Introduction to Holy Monday, Tuesday, WednesdayThe first part of Holy Week presents us with an array of themes based chiefly on the last day's of Jesus' earthly life. "The story of the Passion, as told and recorded by the Evangelists, is preceded by a series of incidents located in Jerusalem and a collection of parables, sayings and discourses centered on Jesus' divine sonship, the Kingdom of God, the Parousia, and Jesus' castigation of the hypocrisy and dark motives of the religious leaders."
The Orthros Services of Holy Monday, Tuesday and Wednesday is called the Service of the Bridegroom, and gets its name from the central figure in the well-known parable of the Ten Virgins (Matthew 25.1-13). "The title Bridegroom suggests the intimacy of love.
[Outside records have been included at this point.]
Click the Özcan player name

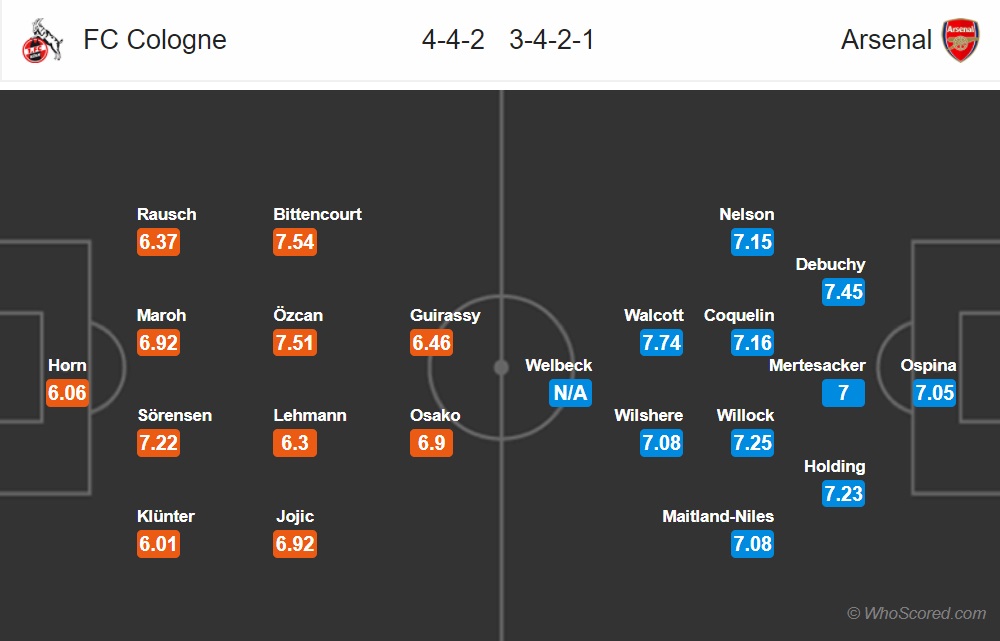coord(298,314)
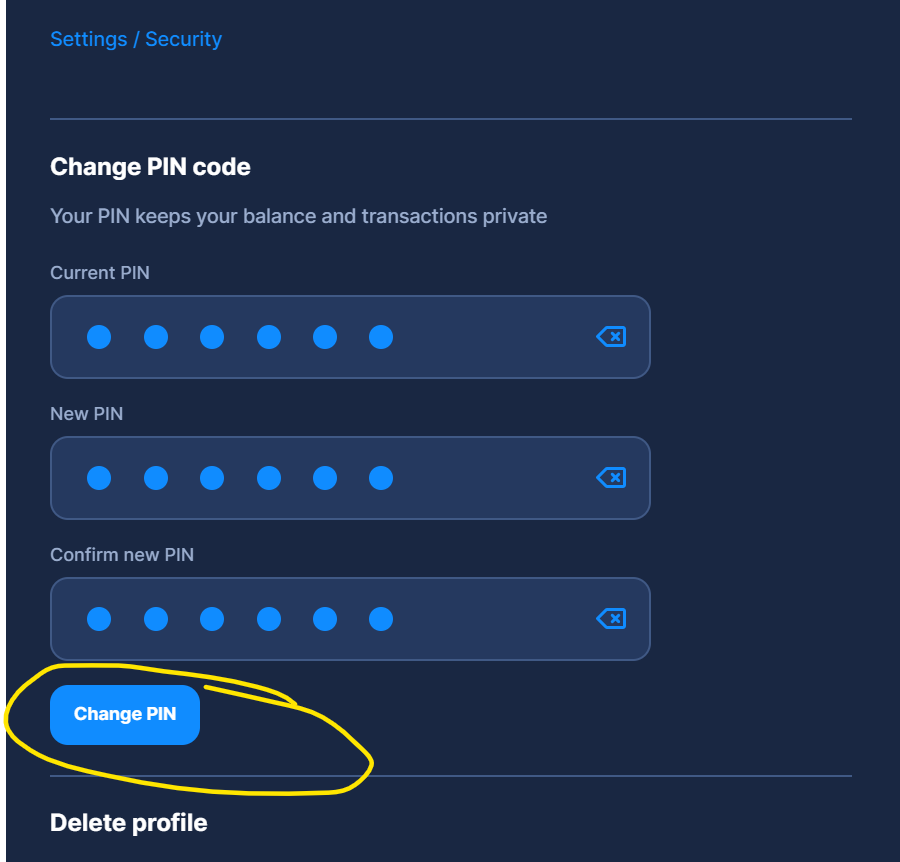This screenshot has height=862, width=900.
Task: Select the New PIN entry field
Action: (350, 478)
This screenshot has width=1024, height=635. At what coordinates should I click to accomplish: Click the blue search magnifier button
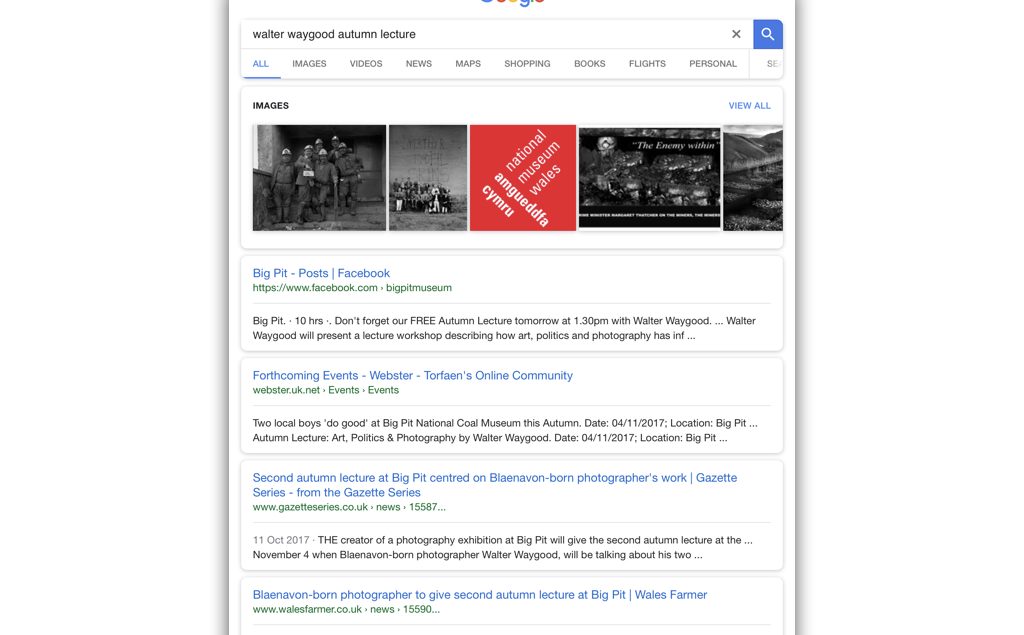tap(767, 34)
It is not without significance that the Kingdom of God is compared to a bridal feast and a bridal chamber. The Christ of the Passion is the Divine Bridegroom of the Church. The imagery connotes the final union of the Lover and the beloved. The title Bridegroom also suggest the Parousia, the Second Coming of Christ.
Each day of Holy Week has its own particular theme. The theme of Holy Monday (celebrated in anticipation on Palm Sunday evening) is that of the barren fig tree (Matthew 21: 18-20) which yields no fruit and is condemned. On Holy Tuesday (celebrated Holy Monday evening) the theme is on the vigilance of the wise virgins (Matthew 25: 1-13) who, unlike their foolish sisters, were ready when the Lord came to them. On Holy Wednesday (celebrated Holy Tuesday evening) the focus is on the sinful woman (Matthew 26: 6-13) who repents. Great emphasis is made in the liturgical services to compare the woman, a sinful harlot who is saved, to Judas, a chosen apostle who is lost. The one gives her wealth to Christ and kisses his feet; the other betrays Christ for money with a kiss.
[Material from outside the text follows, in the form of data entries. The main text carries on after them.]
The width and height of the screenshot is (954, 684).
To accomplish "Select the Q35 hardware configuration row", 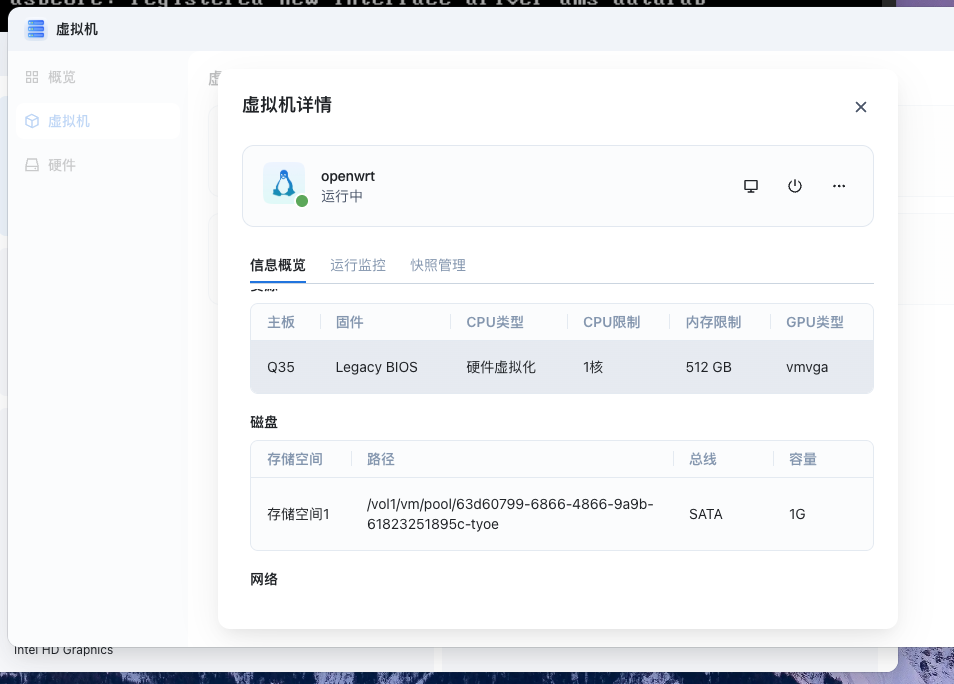I will tap(561, 367).
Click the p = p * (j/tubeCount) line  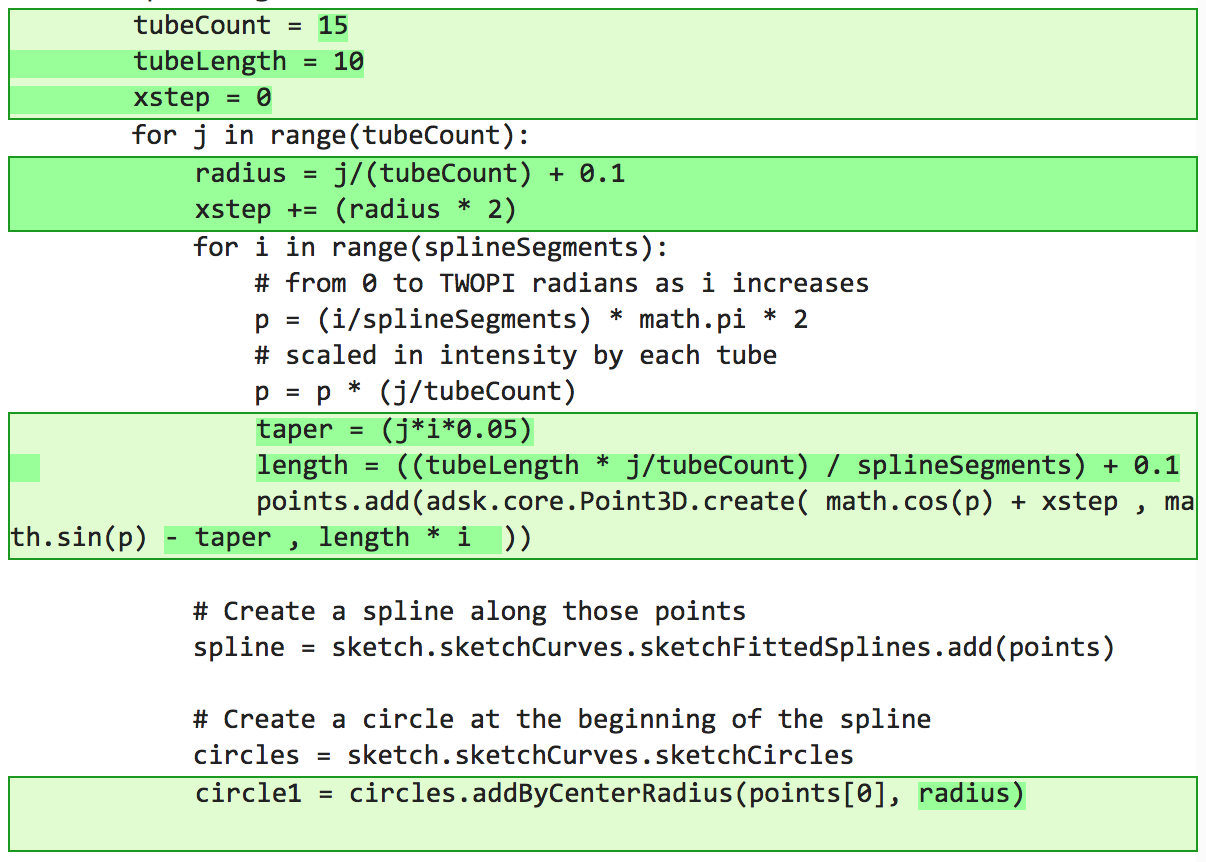pyautogui.click(x=416, y=392)
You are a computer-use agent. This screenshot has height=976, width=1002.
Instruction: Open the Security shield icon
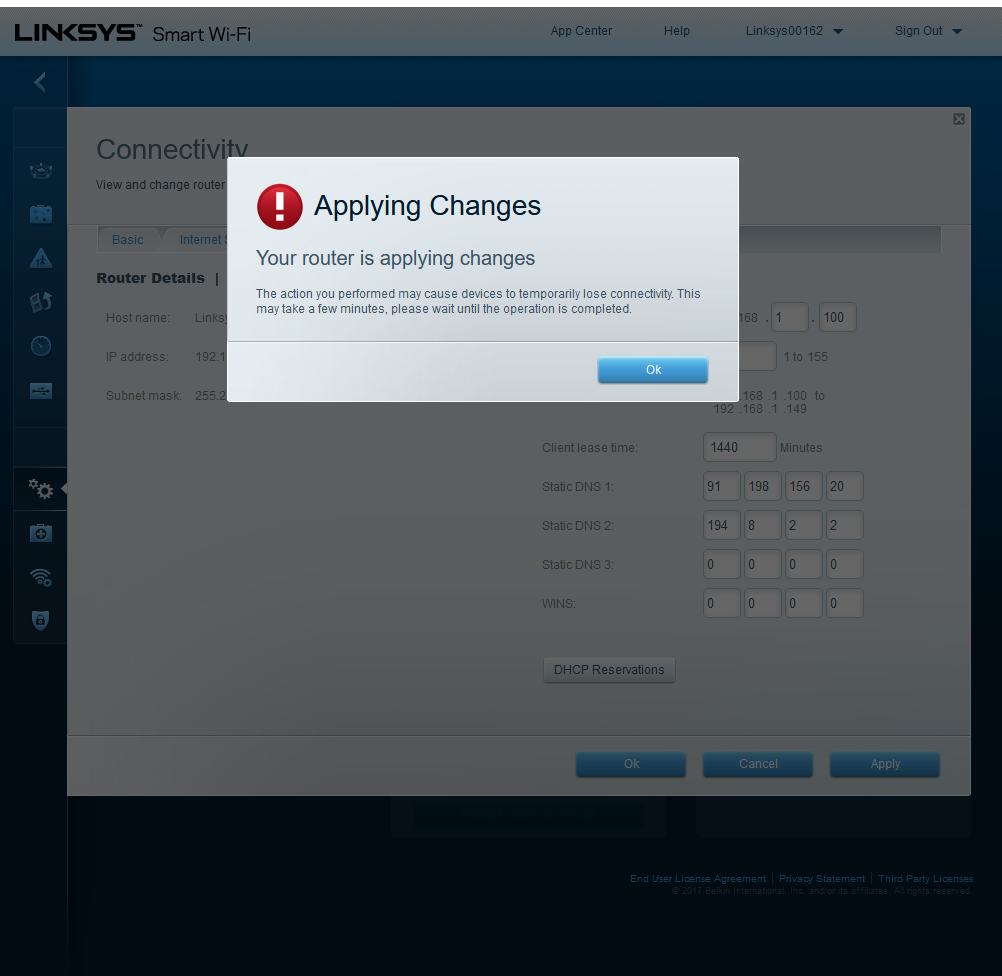(x=41, y=621)
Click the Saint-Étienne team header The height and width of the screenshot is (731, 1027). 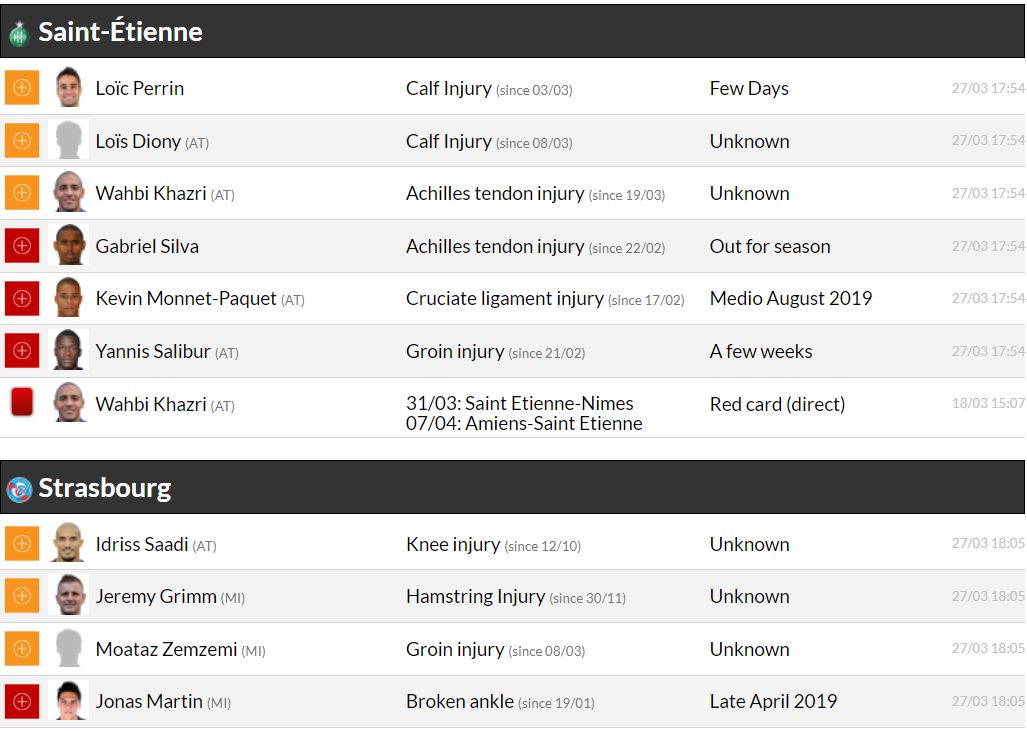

The Parable of the Wise and Foolish Virgins - Matthew 25: 1-13
“Then the kingdom of heaven shall be likened to ten virgins who took their lamps and went out to meet the bridegroom. Now five of them were wise, and five were foolish. Those who were foolish took their lamps and took no oil with them, but the wise took oil in their vessels with their lamps. But while the bridegroom was delayed, they all slumbered and slept.
“And at midnight a cry was heard: ‘Behold, the bridegroom is coming; go out to meet him!’ Then all those virgins arose and trimmed their lamps. And the foolish said to the wise, ‘Give us some of your oil, for our lamps are going out.’ But the wise answered, saying, ‘No, lest there should not be enough for us and you; but go rather to those who sell, and buy for yourselves.’ And while they went to buy, the bridegroom came, and those who were ready went in with him to the wedding; and the door was shut.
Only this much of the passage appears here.